Белла не могла не признать, что ее господин судит разумно. Она сама всегда признавала “историческую справедливость” тех или иных жестоких деяний прошлых веков, когда проходила их в школе. Но теперь ей предстояло испытать такую справедливость на себе и своем сыне…
Но ведь армия Та-Кемет набирается из простолюдинов… Почему бы и сыну знатного человека не разделить эту судьбу? Сети был прав, временами думала Белла, сравнивая Амон-Аха и своего мальчика.
Если бы только Сетеп-эн-Сетх не был рожден таким необыкновенным образом! Неужели он обречен проливать кровь за эту древнюю страну и, может быть, погибнуть, как его товарищи, которые всецело принадлежат этому времени?..
Белла молилась, чтобы ее сын вырос при другом царе; хотя не имела понятия, что в конечном счете окажется хуже.
Их деревни слухи о войне почти не взволновали; но вскоре они своими глазами увидели подтверждение слов Реннефера. Синухет увидел с крыши огромные корабли - и, бегом спустившись, позвал домашних посмотреть.
Когда они сошли к реке, флотилия еще не миновала их. Тяжело нагруженные барки шли медленно, и на палубе каждой стояли и сидели воины, с луками, мечами и тонкими копьями. Эти люди были полуголые, в легких панцирях, круглых кожаных и даже матерчатых шлемах. До зрителей, собравшихся на обоих берегах, донесся маслянистый запах их пота.

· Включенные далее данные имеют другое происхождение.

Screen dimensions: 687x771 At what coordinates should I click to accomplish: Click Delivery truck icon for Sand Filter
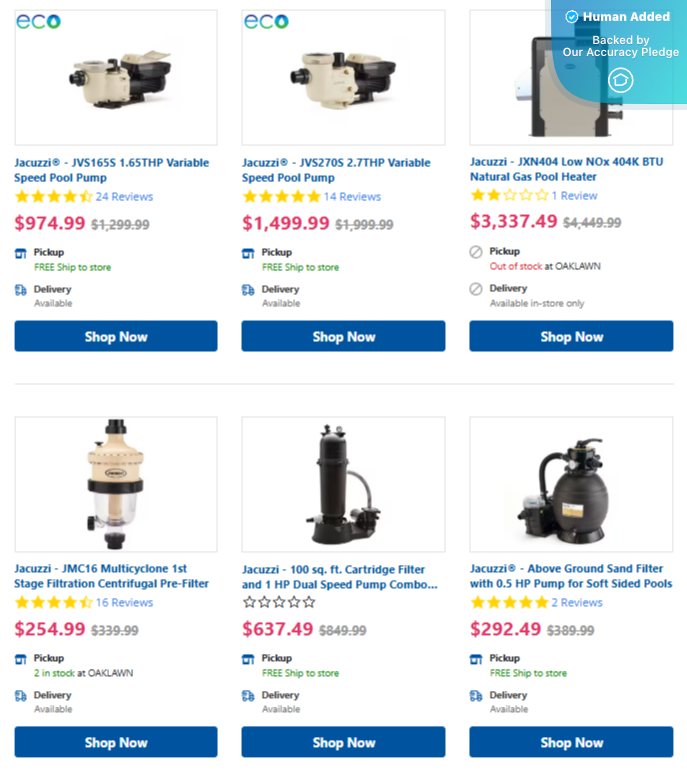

Белла подумала, сколько из этих сильных здоровых мужчин не вернется назад…
- Как медленно идут суда, - сказала она, выразив свою тревогу в других словах.

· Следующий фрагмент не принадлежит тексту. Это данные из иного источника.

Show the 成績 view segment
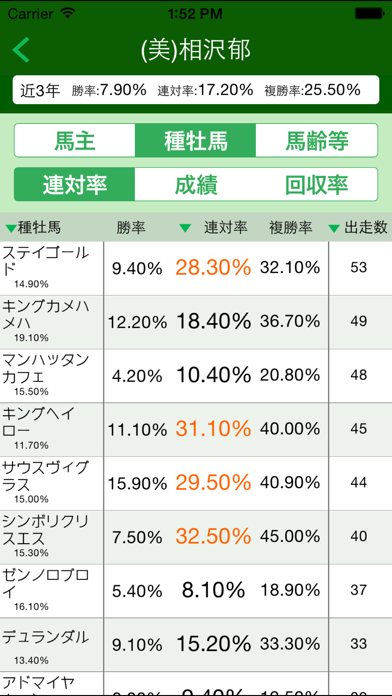Screen dimensions: 392x696 click(x=195, y=184)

Синухет взглянул на наложницу - и сказал совсем не то, что она ожидала.
- Мы не строим надежных морских кораблей, и эти не предназначены для сражений. Воины высадятся и пойдут пешими через пустыню на востоке.
Белла вздрогнула.
- Пешими?..
Она представила себе это пекло.
Синухет улыбнулся - как он умел улыбаться, одними уголками губ; черные глаза остались неподвижными.
- Не все - у нашего царя есть колесничее войско… Он сам любит охотиться в пустыне, разъезжая на колеснице. Теперь будет посылать стрелы во врагов, стоя во главе своих храбрецов!